[STATED TASK]
Reproduce every item below unchanged, except replace each occurrence of "checkbox" with "check box".

[RECORDED DATA]
◆ ◆ ◆ ◆ ◆
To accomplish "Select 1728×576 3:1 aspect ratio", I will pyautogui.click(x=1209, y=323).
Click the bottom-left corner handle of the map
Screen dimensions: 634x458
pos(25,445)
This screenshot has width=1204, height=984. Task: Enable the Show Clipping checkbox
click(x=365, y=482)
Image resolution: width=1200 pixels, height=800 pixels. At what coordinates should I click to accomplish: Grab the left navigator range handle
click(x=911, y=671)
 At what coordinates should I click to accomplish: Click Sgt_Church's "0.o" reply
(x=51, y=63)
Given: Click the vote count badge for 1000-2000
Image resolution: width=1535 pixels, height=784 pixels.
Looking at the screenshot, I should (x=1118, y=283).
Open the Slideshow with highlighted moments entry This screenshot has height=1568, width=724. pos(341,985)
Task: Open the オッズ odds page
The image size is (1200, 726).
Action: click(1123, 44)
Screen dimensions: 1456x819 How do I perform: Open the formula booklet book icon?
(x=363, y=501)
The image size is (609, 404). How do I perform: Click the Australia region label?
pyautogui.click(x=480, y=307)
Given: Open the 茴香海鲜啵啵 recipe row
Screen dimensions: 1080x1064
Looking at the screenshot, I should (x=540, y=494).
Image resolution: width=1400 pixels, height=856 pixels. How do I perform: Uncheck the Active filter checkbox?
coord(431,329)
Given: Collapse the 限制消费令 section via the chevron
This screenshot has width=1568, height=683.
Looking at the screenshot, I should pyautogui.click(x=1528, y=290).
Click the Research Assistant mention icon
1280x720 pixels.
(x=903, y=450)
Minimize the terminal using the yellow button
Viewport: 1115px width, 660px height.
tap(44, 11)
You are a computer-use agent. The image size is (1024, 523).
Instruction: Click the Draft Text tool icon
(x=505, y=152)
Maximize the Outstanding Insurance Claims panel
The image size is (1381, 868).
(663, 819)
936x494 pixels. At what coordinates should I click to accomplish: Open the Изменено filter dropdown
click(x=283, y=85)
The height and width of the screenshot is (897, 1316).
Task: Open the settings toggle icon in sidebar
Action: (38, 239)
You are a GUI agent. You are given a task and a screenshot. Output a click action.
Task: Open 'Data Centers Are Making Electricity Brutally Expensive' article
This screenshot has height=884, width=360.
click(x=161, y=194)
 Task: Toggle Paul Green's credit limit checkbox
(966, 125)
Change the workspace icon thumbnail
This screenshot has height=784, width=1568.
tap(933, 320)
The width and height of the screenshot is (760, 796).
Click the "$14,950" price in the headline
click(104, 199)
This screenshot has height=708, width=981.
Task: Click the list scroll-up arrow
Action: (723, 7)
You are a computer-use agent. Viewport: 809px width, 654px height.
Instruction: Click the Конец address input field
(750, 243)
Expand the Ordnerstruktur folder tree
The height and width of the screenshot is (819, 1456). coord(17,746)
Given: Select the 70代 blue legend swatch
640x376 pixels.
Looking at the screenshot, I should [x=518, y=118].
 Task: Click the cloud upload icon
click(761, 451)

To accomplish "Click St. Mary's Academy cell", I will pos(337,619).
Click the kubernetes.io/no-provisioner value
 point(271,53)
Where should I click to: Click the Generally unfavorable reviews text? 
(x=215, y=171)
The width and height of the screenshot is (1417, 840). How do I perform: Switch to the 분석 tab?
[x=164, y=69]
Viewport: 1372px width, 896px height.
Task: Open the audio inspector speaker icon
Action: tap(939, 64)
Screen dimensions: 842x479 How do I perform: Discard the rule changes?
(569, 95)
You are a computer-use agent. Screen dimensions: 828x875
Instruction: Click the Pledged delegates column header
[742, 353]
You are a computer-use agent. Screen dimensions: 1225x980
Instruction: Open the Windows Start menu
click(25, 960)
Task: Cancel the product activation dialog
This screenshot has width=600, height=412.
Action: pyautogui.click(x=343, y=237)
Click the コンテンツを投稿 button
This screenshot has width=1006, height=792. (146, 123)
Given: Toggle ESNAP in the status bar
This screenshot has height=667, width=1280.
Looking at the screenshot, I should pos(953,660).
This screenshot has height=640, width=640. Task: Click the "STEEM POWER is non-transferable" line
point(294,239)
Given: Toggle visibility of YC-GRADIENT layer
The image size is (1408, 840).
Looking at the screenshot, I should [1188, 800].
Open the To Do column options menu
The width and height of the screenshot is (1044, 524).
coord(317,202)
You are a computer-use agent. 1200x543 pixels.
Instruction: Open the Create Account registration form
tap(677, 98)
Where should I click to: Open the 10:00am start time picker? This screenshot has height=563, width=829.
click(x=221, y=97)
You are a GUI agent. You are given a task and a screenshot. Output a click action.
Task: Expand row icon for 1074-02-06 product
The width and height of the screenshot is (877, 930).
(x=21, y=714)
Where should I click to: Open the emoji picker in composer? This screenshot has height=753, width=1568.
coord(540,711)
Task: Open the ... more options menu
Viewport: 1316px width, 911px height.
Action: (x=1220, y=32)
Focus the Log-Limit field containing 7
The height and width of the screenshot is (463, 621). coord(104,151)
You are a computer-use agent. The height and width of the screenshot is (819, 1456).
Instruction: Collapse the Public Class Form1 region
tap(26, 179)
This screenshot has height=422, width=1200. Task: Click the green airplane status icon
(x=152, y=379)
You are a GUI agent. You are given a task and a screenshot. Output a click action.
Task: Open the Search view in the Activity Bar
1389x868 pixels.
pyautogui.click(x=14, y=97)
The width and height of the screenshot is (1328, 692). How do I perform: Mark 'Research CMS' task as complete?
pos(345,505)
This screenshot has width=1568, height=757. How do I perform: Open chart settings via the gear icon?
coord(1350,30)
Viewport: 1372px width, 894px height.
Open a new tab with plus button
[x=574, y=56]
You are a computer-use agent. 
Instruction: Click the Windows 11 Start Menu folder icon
◆ ◆ ◆ ◆ ◆
[FULL SOLUTION]
To accomplish "Select 1728×576 3:1 aspect ratio", I will pyautogui.click(x=1209, y=323).
Click the bottom-left corner handle of the map
Screen dimensions: 634x458
pos(25,445)
This screenshot has width=1204, height=984. Task: Enable the Show Clipping check box
click(x=365, y=482)
Image resolution: width=1200 pixels, height=800 pixels. At what coordinates should I click to accomplish: Grab the left navigator range handle
click(x=911, y=671)
 At what coordinates should I click to accomplish: Click Sgt_Church's "0.o" reply
(x=51, y=63)
Given: Click the vote count badge for 1000-2000
Image resolution: width=1535 pixels, height=784 pixels.
Looking at the screenshot, I should (x=1118, y=283).
Open the Slideshow with highlighted moments entry This screenshot has height=1568, width=724. pos(341,985)
Task: Open the オッズ odds page
The image size is (1200, 726).
Action: click(1123, 44)
Screen dimensions: 1456x819 How do I perform: Open the formula booklet book icon?
(x=363, y=501)
The image size is (609, 404). How do I perform: Click the Australia region label?
pyautogui.click(x=480, y=307)
Given: Open the 茴香海鲜啵啵 recipe row
Screen dimensions: 1080x1064
Looking at the screenshot, I should (x=540, y=494).
Image resolution: width=1400 pixels, height=856 pixels. How do I perform: Uncheck the Active filter check box?
coord(431,329)
Given: Collapse the 限制消费令 section via the chevron
This screenshot has width=1568, height=683.
Looking at the screenshot, I should pyautogui.click(x=1528, y=290).
Click the Research Assistant mention icon
1280x720 pixels.
(x=903, y=450)
Minimize the terminal using the yellow button
Viewport: 1115px width, 660px height.
tap(44, 11)
You are a computer-use agent. The image size is (1024, 523).
Instruction: Click the Draft Text tool icon
(x=505, y=152)
Maximize the Outstanding Insurance Claims panel
The image size is (1381, 868).
(663, 819)
936x494 pixels. At what coordinates should I click to accomplish: Open the Изменено filter dropdown
click(x=283, y=85)
The height and width of the screenshot is (897, 1316).
Task: Open the settings toggle icon in sidebar
Action: (38, 239)
You are a GUI agent. You are given a task and a screenshot. Output a click action.
Task: Open 'Data Centers Are Making Electricity Brutally Expensive' article
This screenshot has height=884, width=360.
click(x=161, y=194)
 Task: Toggle Paul Green's credit limit check box
(966, 125)
Change the workspace icon thumbnail
This screenshot has height=784, width=1568.
tap(933, 320)
The width and height of the screenshot is (760, 796).
Click the "$14,950" price in the headline
click(104, 199)
This screenshot has height=708, width=981.
Task: Click the list scroll-up arrow
Action: (723, 7)
You are a computer-use agent. Viewport: 809px width, 654px height.
Instruction: Click the Конец address input field
(750, 243)
Expand the Ordnerstruktur folder tree
The height and width of the screenshot is (819, 1456). coord(17,746)
Given: Select the 70代 blue legend swatch
640x376 pixels.
Looking at the screenshot, I should [x=518, y=118].
 Task: Click the cloud upload icon
click(761, 451)

To accomplish "Click St. Mary's Academy cell", I will pos(337,619).
Click the kubernetes.io/no-provisioner value
 point(271,53)
Where should I click to: Click the Generally unfavorable reviews text? 
(x=215, y=171)
The width and height of the screenshot is (1417, 840). How do I perform: Switch to the 분석 tab?
[x=164, y=69]
Viewport: 1372px width, 896px height.
Task: Open the audio inspector speaker icon
Action: tap(939, 64)
Screen dimensions: 842x479 How do I perform: Discard the rule changes?
(569, 95)
You are a computer-use agent. Screen dimensions: 828x875
Instruction: Click the Pledged delegates column header
[742, 353]
You are a computer-use agent. Screen dimensions: 1225x980
Instruction: Open the Windows Start menu
click(25, 960)
Task: Cancel the product activation dialog
This screenshot has width=600, height=412.
Action: pyautogui.click(x=343, y=237)
Click the コンテンツを投稿 button
This screenshot has width=1006, height=792. (146, 123)
Given: Toggle ESNAP in the status bar
This screenshot has height=667, width=1280.
Looking at the screenshot, I should pos(953,660).
This screenshot has height=640, width=640. Task: Click the "STEEM POWER is non-transferable" line
point(294,239)
Given: Toggle visibility of YC-GRADIENT layer
The image size is (1408, 840).
Looking at the screenshot, I should [1188, 800].
Open the To Do column options menu
The width and height of the screenshot is (1044, 524).
coord(317,202)
You are a computer-use agent. 1200x543 pixels.
Instruction: Open the Create Account registration form
tap(677, 98)
Where should I click to: Open the 10:00am start time picker? This screenshot has height=563, width=829.
click(x=221, y=97)
You are a GUI agent. You are given a task and a screenshot. Output a click action.
Task: Expand row icon for 1074-02-06 product
The width and height of the screenshot is (877, 930).
(x=21, y=714)
Where should I click to: Open the emoji picker in composer? This screenshot has height=753, width=1568.
coord(540,711)
Task: Open the ... more options menu
Viewport: 1316px width, 911px height.
Action: (x=1220, y=32)
Focus the Log-Limit field containing 7
The height and width of the screenshot is (463, 621). coord(104,151)
You are a computer-use agent. The height and width of the screenshot is (819, 1456).
Instruction: Collapse the Public Class Form1 region
tap(26, 179)
This screenshot has height=422, width=1200. Task: Click the green airplane status icon
(x=152, y=379)
You are a GUI agent. You are given a task and a screenshot. Output a click action.
Task: Open the Search view in the Activity Bar
1389x868 pixels.
pyautogui.click(x=14, y=97)
The width and height of the screenshot is (1328, 692). How do I perform: Mark 'Research CMS' task as complete?
pos(345,505)
This screenshot has width=1568, height=757. How do I perform: Open chart settings via the gear icon?
coord(1350,30)
Viewport: 1372px width, 894px height.
Open a new tab with plus button
[x=574, y=56]
You are a computer-use agent. 
Instruction: Click the Windows 11 Start Menu folder icon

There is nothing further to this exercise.